The era of accepting a large scar on your body after surgery is long gone. Ever since the introduction of minimally invasive procedures, they’ve become a prevailing norm in current medical practices. Since they involve vascular structures, these procedures are also known as endovascular procedures.
However, due to a lack of high-resolution sensory feedback, these procedures such as stenting or angioplasty face plenty of challenges. A condition where the plaque builds-up in the blood vessels blocks the blood flow is known as atherosclerotic stenosis, which can cause severe complications and/or ischemic stroke. To correct the stenosis, a stent – a metal wire mesh, is deployed via the blood vessels in these endovascular procedures.
The job of the stent begins once it has been fully deployed into the vessel; it’ll widen the blocked blood vessel and restore the blood flow. However, while performing this procedure, surgeons find it difficult to confirm if the stent has been fully deployed or not due to the lack of robust sensory feedback and a direct line of sight. And needless to say, if it has been improperly deployed into the blood vessel, or if it were to suffer a crimp, clot embolism, restenosis, or thrombosis are most likely to occur.
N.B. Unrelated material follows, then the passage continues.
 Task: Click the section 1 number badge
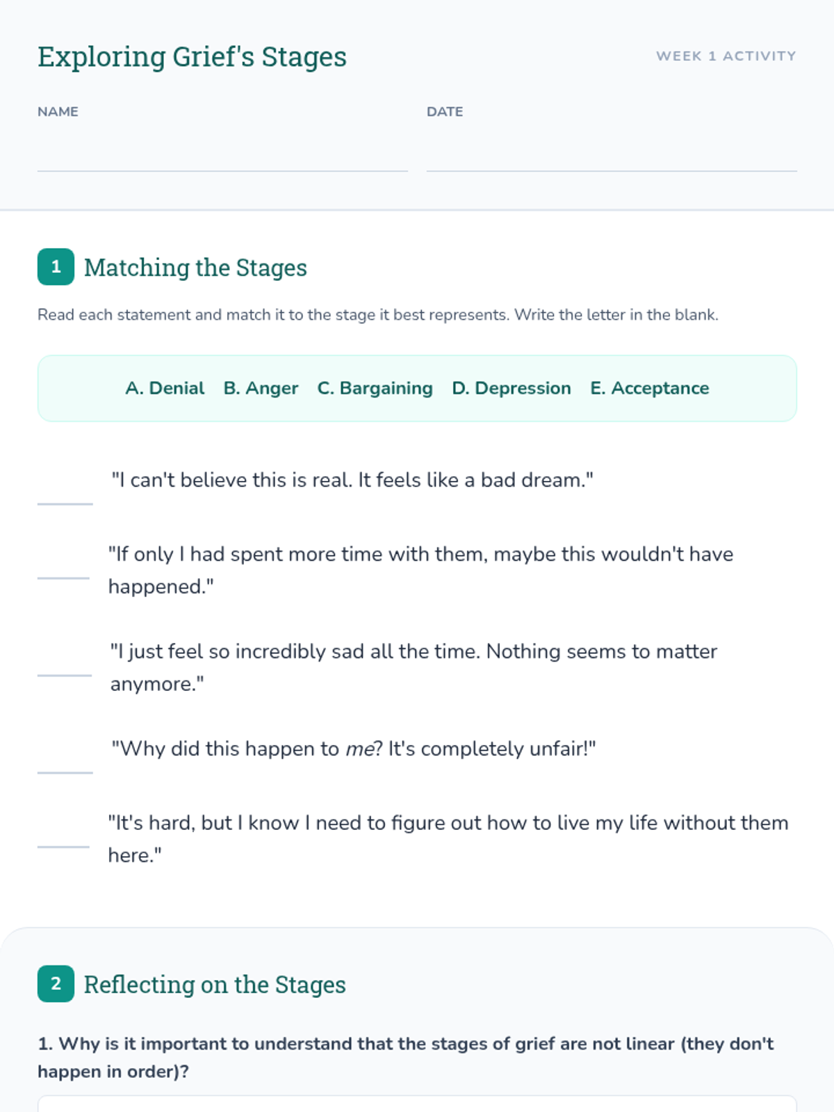pos(56,267)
There are medical imaging techniques currently being used today such as fluoroscopy and x-ray, that helps the surgeons determine the state of the deployed stent, but they both expose patients to high amounts of radiation along with more limitations. While fluoroscopy has difficulties in detecting crimps or compressions in the centre of the stent, x-ray imaging provides only a certain angle of the stent and does not allow surgeons to visualize it 100% correctly.
Thus, Mengya Xu, Lalithkumar Seenivasan, Leonard Leong Litt Yeo and Hongliang Ren have recently published a paper, “Stent Deployment Detection Using Radio Frequency‐Based Sensor and Convolutional Neural Networks”, that aims to overcome the limitations posed by techniques to determine the deployed stent’s state.
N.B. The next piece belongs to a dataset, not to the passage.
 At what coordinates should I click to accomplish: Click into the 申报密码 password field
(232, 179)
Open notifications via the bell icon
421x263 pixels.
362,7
Their team proposes the usage of a 3D radio frequency (RF)-based imaging sensor along with StentNet – a deep neural network (DNN), that’ll obtain the required sensory feedback. While the sensor is not only used to detect the deployed stent’s state, but also construct a 3D mapping of the radiated space, the DNN network is used to classify the state detected by the sensor.
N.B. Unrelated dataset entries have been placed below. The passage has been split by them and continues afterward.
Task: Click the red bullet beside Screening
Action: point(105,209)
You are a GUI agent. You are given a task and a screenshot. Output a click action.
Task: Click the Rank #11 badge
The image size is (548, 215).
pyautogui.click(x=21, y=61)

The changes found by the DNN in the reflected signals obtained from the sensor will allow the network to classify the state. Although during their experiment they used a cardboard box to occlude the sensor’s direct line of sight, they replace the same with a slice of pork or chicken to be able to simulate human tissues, and they’ve achieved an overall 90% accuracy. Truly these results found by these phenomenal team will hopefully serve as a stepping stone to further advancements in the medical science field!